En outre, vos co-rapporteurs ont estimé qu'une procédure de déport obligatoire, loin de renforcer la transparence des procédures parlementaires, pourrait être utilisée de manière « politicienne » -notamment parce qu'il sera forcément complexe d'apprécier si l'intérêt détenu par l'élu est suffisamment fort, personnalisé ou intense pour justifier qu'il soit tenu écarté des débats et du vote. La mise en oeuvre de l'obligation de déport pourrait donc être vue, par l'opinion publique comme par certains parlementaires, comme une manière de manipuler les majorités en empêchant quelques élus de voter sur des textes ou sur des dispositions sensibles et dont l'adoption est incertaine : elle aurait donc probablement pour effet non pas d'améliorer la crédibilité du Parlement, mais de créer de nouvelles suspicions.

Enfin, l'obligation de déport poserait de lourds problèmes juridiques, dans la mesure où, en contraignant les parlementaires à se conduire d'une manière prédéterminée, elle s'apparente à un mandat impératif prohibé par l'article 27 de la Constitution . Une telle mesure risquerait donc d'être censurée par le Conseil constitutionnel.

Proposition n° 7

Ne pas instaurer une « obligation de déport » ex ante , par laquelle l'autorité en charge de la déontologie pour une Assemblée pourrait interdire préventivement à un parlementaire de participer aux débats et au vote sur un texte.

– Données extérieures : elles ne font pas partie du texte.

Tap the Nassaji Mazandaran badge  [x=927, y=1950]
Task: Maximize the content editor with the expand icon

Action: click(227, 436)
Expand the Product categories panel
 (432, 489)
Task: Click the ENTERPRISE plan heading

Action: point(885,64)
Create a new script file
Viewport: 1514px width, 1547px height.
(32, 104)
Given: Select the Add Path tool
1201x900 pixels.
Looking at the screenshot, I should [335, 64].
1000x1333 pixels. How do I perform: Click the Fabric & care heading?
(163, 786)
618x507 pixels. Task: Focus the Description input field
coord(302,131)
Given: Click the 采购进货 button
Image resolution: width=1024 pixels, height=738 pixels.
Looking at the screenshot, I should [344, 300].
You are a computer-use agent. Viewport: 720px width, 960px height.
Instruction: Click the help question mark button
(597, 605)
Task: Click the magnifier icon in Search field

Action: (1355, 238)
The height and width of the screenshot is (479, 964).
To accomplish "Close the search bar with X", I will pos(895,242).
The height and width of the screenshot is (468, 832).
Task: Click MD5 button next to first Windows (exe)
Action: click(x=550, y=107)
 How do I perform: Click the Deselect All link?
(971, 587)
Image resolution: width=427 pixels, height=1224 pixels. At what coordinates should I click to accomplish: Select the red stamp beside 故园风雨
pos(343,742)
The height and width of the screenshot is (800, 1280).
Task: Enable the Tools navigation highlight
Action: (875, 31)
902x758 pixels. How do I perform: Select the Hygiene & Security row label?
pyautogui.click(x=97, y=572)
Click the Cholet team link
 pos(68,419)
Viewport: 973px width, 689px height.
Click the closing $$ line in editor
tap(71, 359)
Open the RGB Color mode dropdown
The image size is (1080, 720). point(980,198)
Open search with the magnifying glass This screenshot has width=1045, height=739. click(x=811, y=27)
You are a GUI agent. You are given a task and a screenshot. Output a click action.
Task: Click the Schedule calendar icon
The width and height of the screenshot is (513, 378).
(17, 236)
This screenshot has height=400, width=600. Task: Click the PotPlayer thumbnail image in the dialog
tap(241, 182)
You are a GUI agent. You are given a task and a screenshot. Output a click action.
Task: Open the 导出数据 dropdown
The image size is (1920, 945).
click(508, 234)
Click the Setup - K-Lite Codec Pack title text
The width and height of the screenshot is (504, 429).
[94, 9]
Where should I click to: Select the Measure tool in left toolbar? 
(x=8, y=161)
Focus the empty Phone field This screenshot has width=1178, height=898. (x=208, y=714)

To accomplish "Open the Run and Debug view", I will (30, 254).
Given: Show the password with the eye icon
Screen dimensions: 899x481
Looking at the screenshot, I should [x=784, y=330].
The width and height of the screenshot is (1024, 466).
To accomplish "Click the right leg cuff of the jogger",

Toutes ces raisons ont incité vos co-rapporteurs, à une large majorité, à renoncer à instaurer une obligation de déport ex ante : il leur a ainsi semblé préférable de laisser les élus libres de choisir, ou non, de se déporter , et de prévoir que ceux qui auraient négligé d'utiliser cette possibilité alors même que leur participation aux débats les plaçait, de manière grave et manifeste, dans une situation de conflit d'intérêts, pourraient être sanctionnés.


* 77 Voir infra, dans les développements sur le degré de publicité des déclarations d'intérêts.

* 78 Rappelons, par exemple, que les comités en charge de la déontologie au Sénat américain et à la Chambre des représentants peuvent recommander à un parlementaire de se déporter, mais non l'y forcer, et que cette recommandation est strictement confidentielle et ne peut en aucun cas être révélée au public ou aux membres de l'Assemblée.